Estava sentada no cantinho da parede do seu quarto, como tinha costume de fazer quando queria se esconder do universo que lhe bombardeava assim que descobria que estava acordada.

Estava tudo enevoado e a meia luz, o que era estranho demais para si. A fumaça passava pelos seus olhos e o cheiro por suas narinas, apesar de toda a sua vivência traumatizante com os cigarros da sua mãe, o cheiro daquele fumo não lhe incomodou, parecia mais ervas queimadas com café.

Não.

Talvez o cheiro de café não fizesse parte da fumaça. É, ele era a parte, o cheirinho de café recém passado com bolo que acaba de sair do forno, gostoso e fez seu estômago roncar. Ouvia junto uns cochichos, bem baixinhos.

Estava zonza, sua cabeça parecia meio pesada e só então percebeu que encarava o chão, esticou as pernas devagarzinho e ergueu o rosto para a frente, onde a luz amarela vinha. E então achou o motivo de tudo.

Havia um quase altar em cima de uma mesa encostada na parede, três velas estavam acesas. Uma no meio inteiramente branca, uma bicolor branca com preto e outra azul clarinho, as três com as chamas altas e fixas.

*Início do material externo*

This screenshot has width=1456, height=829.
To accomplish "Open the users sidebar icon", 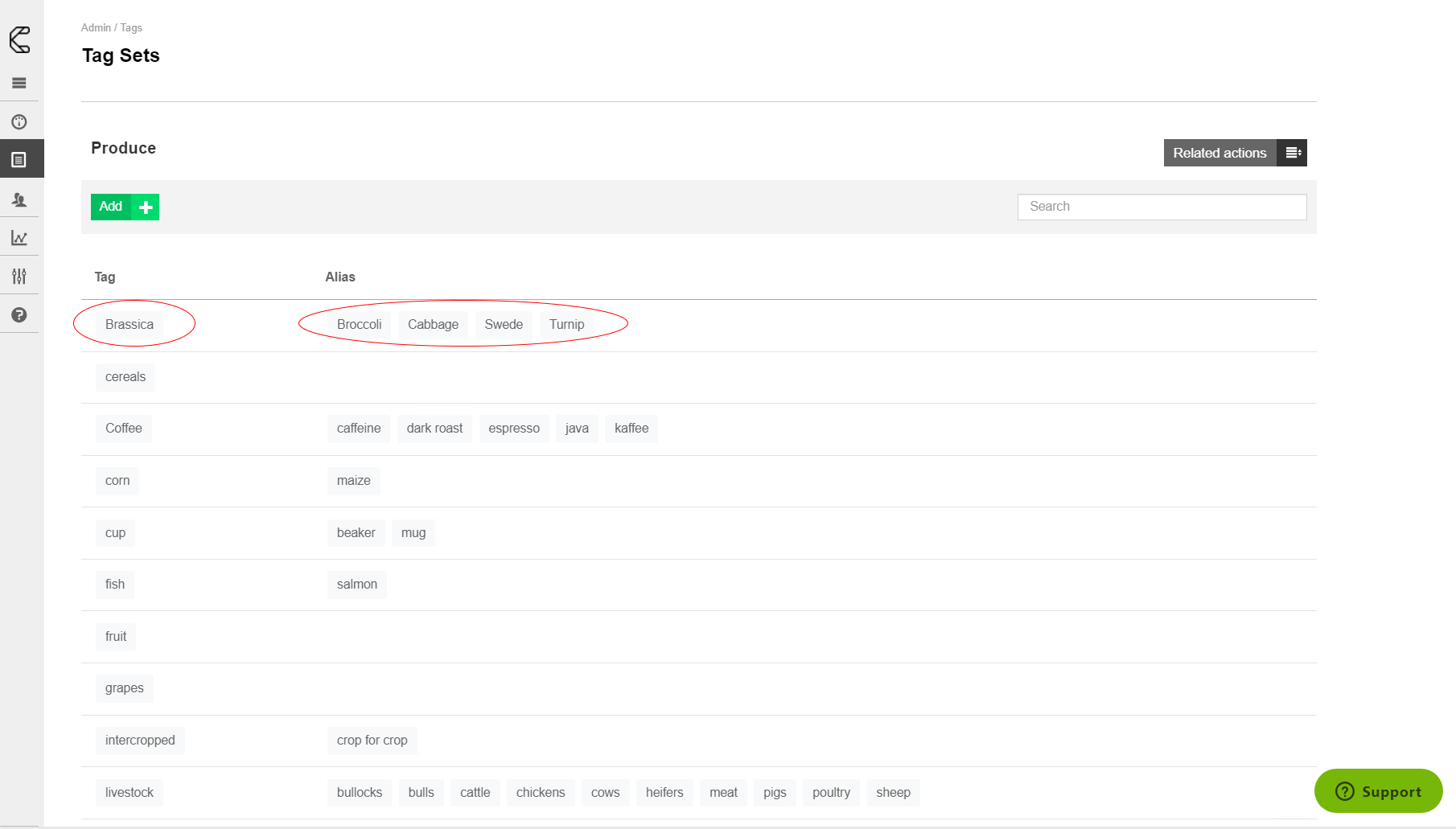I will [19, 199].
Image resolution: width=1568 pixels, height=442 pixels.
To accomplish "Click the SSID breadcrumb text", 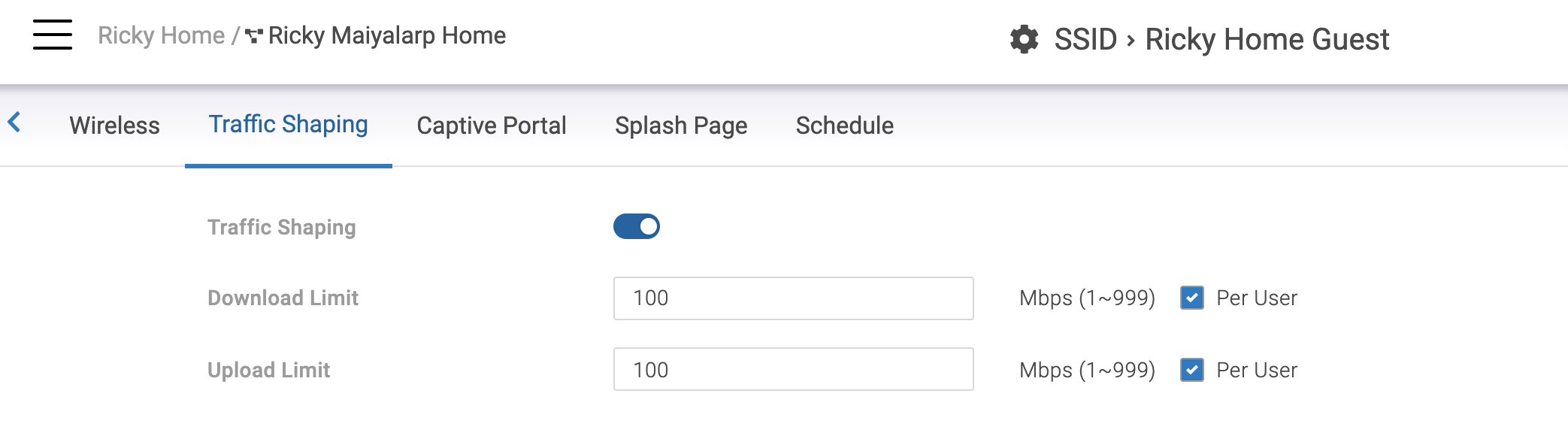I will click(x=1085, y=39).
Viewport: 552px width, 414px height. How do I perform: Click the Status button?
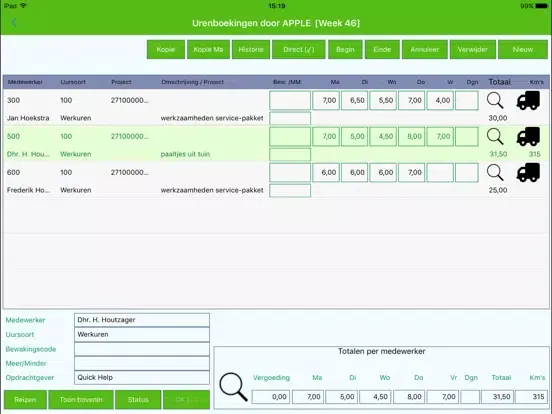pyautogui.click(x=138, y=400)
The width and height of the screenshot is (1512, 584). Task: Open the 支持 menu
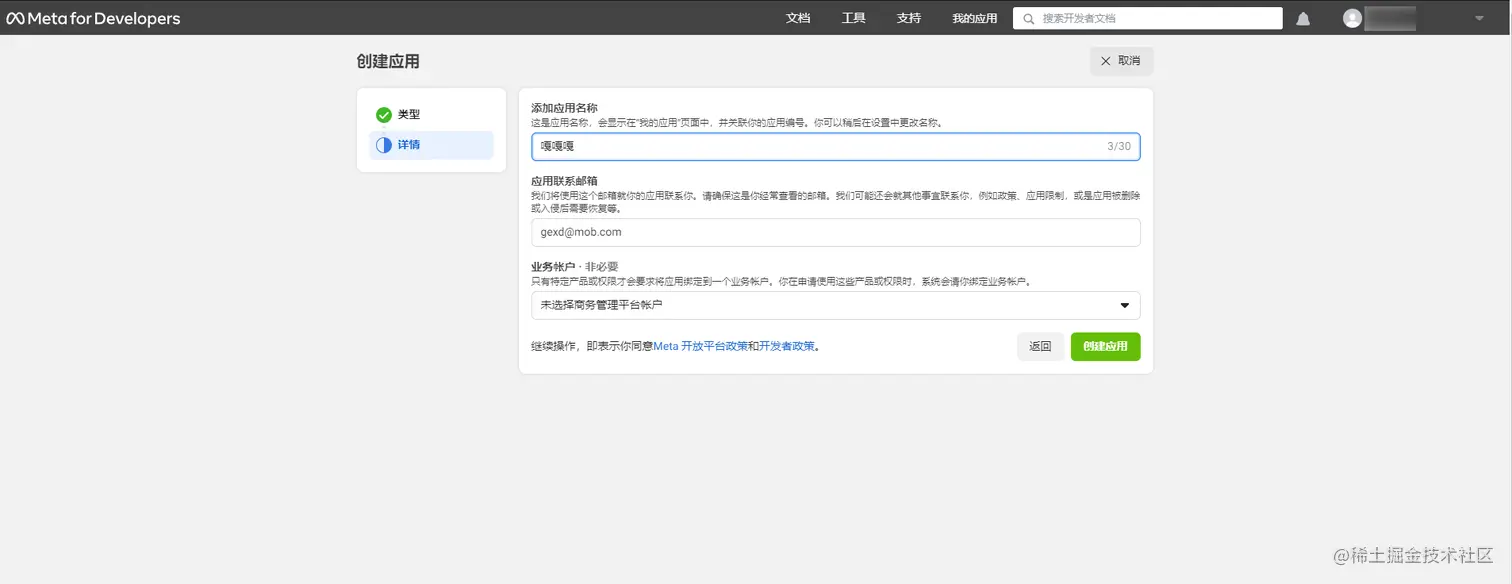pyautogui.click(x=908, y=17)
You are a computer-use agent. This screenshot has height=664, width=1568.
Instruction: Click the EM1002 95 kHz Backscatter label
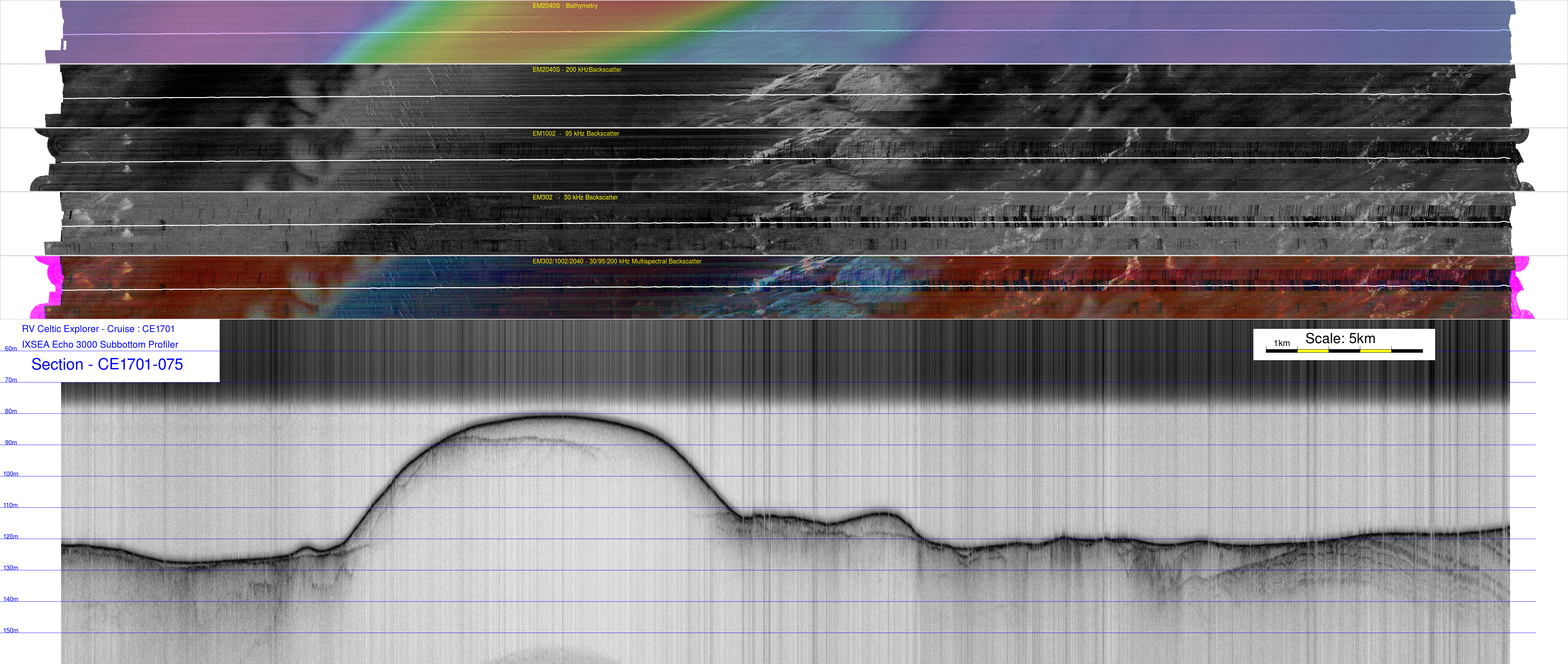(575, 133)
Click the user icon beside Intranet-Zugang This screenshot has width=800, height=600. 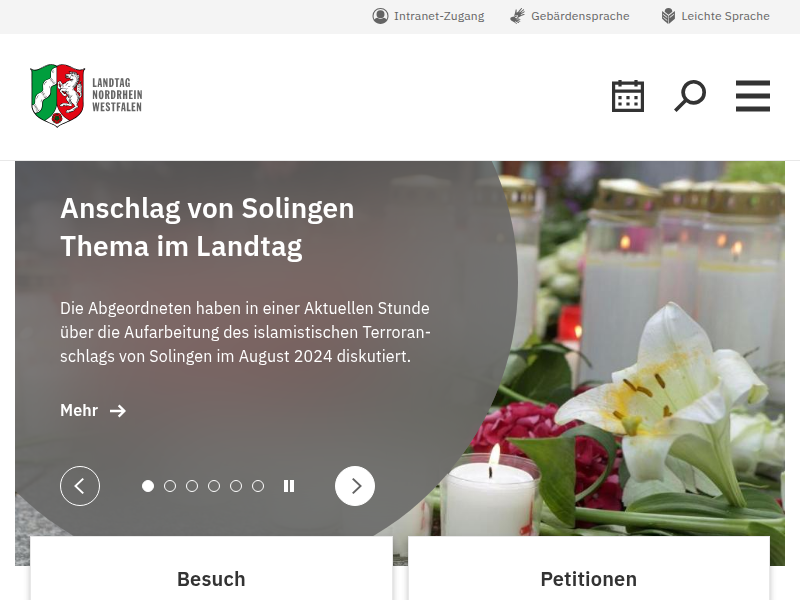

Em cima da mesinha tinha um cachimbo que fumaçava, uma garrafa térmica simples, duas xícaras de louça e um pratinho com fatias de bolo que pareciam muito apetitosas.

O mais importante era a senhora que Elizabeth nunca tinha visto na vida. Ela era preta retinta, sua pele marcada pela idade, trajava um vestido todo branco e usava um lencinho branco também que cobriam os seus cabelos sem pigmentação. Estava descalça, seus pés estavam rachados e ela não era muito magra. Ajoelhada no chão apoiava seus cotovelos no assento da cadeira de madeira e com um rosário seguia a proferir sua reza, bem baixinho, de olhos fechados.

Era belo e não assustou a menina mais nova, na verdade seu coração foi preenchido de carinho.

A viu abrir os olhos e com muita dificuldade em meio aos seus tremores, se colocou de pé, curvada por causa das costas, sentou-se no banquinho.

— Ôi minhas costas. — Resmungou colocando a mão trêmula ali e respirando fundo. — Como doem.

Reconheceu a voz, quanto tempo não a escutava. Era a vó. A figura martenal que havia tido pouquíssimas chances de conversar durante seus sonhos, ela vinha quando a situação estava muito crítica e dolorosa. Ensinava sobre caridade, humildade, paciência, sabedoria e persistência.

Em nenhuma das vezes Elizabeth tinha chance de vê-la, sempre era dos seus pés para baixo, porém hoje estava sendo agraciada pelo belo presente. Vovó era tão adorável quanto imaginava que fosse.

— Ô vó! — Dela não tinha medo, jamais reclamaria da presença ou questionaria o motivo porquê veio. Não a bombardeava como fazia com a Dalila dos sonhos, apenas curtia a sua presença porque sabia que aquele tempo era sagrado.

Não era sua vó carnal, estava longe de ser. Mas atribuiu carinhosamente esse nome a ela, porque a senhora nunca revelava e parecia gostar bastante de ser chamada daquela maneira. Apesar do seu jeito simples e às vezes bruto, ela sim era um doce de pessoa.

Ela sim, era quem representava todo amor maternal que Elizabeth deveria ter recebido desde pequena. A mulher adorava quando ela vinha porque somente dessa forma podia desfrutar de pequenas amostras de como é ser cuidada por alguém mais velho, de como é ter um abraço de vó ou de como era receber um conselho de alguém que realmente se importa com você.

Colocou-se de pé, encarou suas roupas em estranhamento, eram brancas, uma calça e uma blusa de algodão. Não ligou. Correu até ela se jogando aos seus pés ajoelhada e repousando sua cabeça no colo da idosa, enquanto ela ria adoravelmente daquela carência e fazia carinho nos cachos loiros de Elizabeth.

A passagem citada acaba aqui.